Si tienes tiempo haz el backup e intenta actualizar, piensa que segun pasa el tiempo hay más riesgo  :Wink: 

Como ya he dicho, yo no tuve mayores problemas a pesar de que mi maquina estaba con un gentoo algo anticuado  :Wink: 

Saludos

----------

## dmery

Saludos a todos,

Muchos amigos del Cern utilizan Scientific Linux, el cual esta basado en RHEL, pero libre, ademas los desarrolladores y el matenimiento lo realizan miembros del CERN, FERMILAB y varias Universidades de Europa y USA. Tiene bastante software de uso en investigacion y cientifico, ademas por lo que se es muy estable. Creo que es una opcion al RHEL del tipo Centos, por cierto su comunidad es excelente.

Salu2

Daniel Mery  :Very Happy: 

----------

## pacho2

 *dmery wrote:*   

> Saludos a todos,
> 
> Muchos amigos del Cern utilizan Scientific Linux, el cual esta basado en RHEL, pero libre, ademas los desarrolladores y el matenimiento lo realizan miembros del CERN, FERMILAB y varias Universidades de Europa y USA. Tiene bastante software de uso en investigacion y cientifico, ademas por lo que se es muy estable.
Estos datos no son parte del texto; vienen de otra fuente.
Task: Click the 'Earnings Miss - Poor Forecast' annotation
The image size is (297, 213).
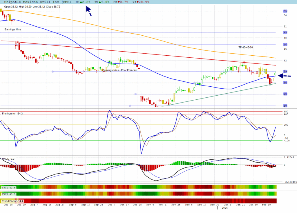Action: pyautogui.click(x=120, y=70)
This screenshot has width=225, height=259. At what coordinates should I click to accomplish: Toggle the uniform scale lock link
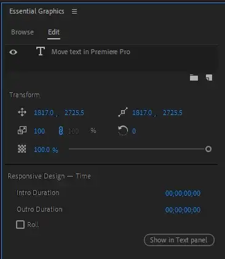pos(61,130)
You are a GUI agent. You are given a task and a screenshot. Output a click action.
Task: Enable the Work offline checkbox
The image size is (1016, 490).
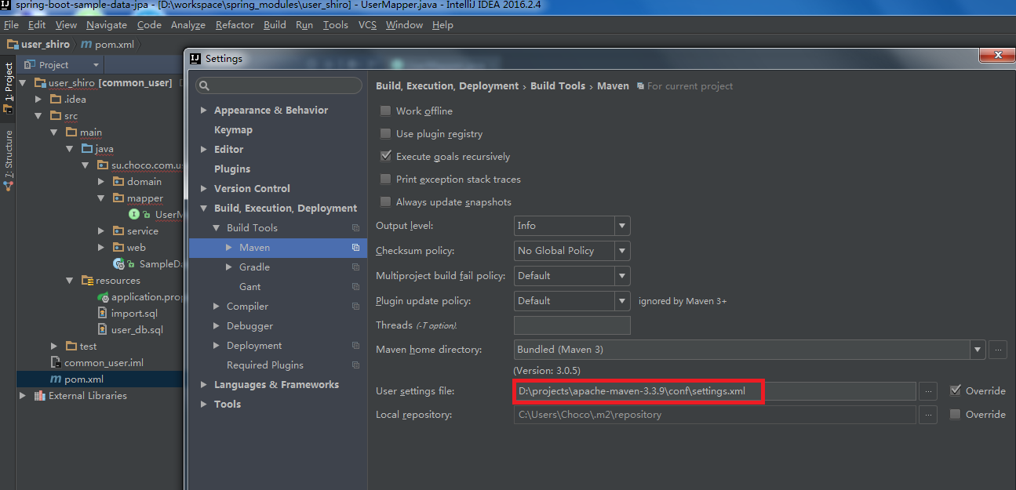385,111
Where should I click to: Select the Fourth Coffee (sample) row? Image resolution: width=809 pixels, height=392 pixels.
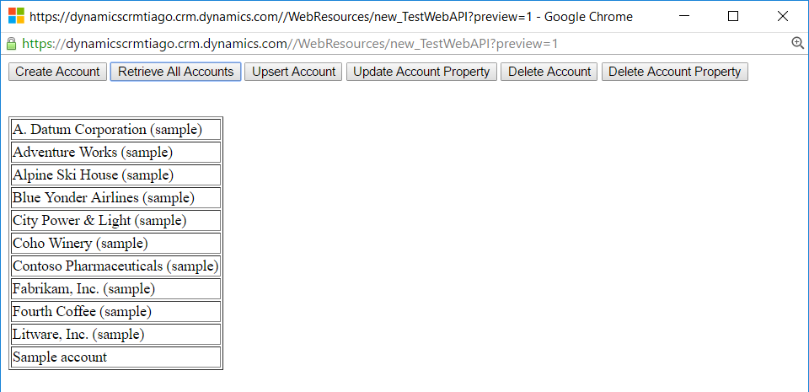[82, 312]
Creo que es una opcion al RHEL del tipo Centos, por cierto su comunidad es excelente.
> 
> Salu2
> ...

 

Pero un ejemplo de ese soporte es cuando les entraron y cambiaron el daemon de SSH por otro que conservaba las passwords y los que lo soportaban ni se enteraron (pagaban a RedHat por ese mantenimiento  :Wink:  )

Saludos

----------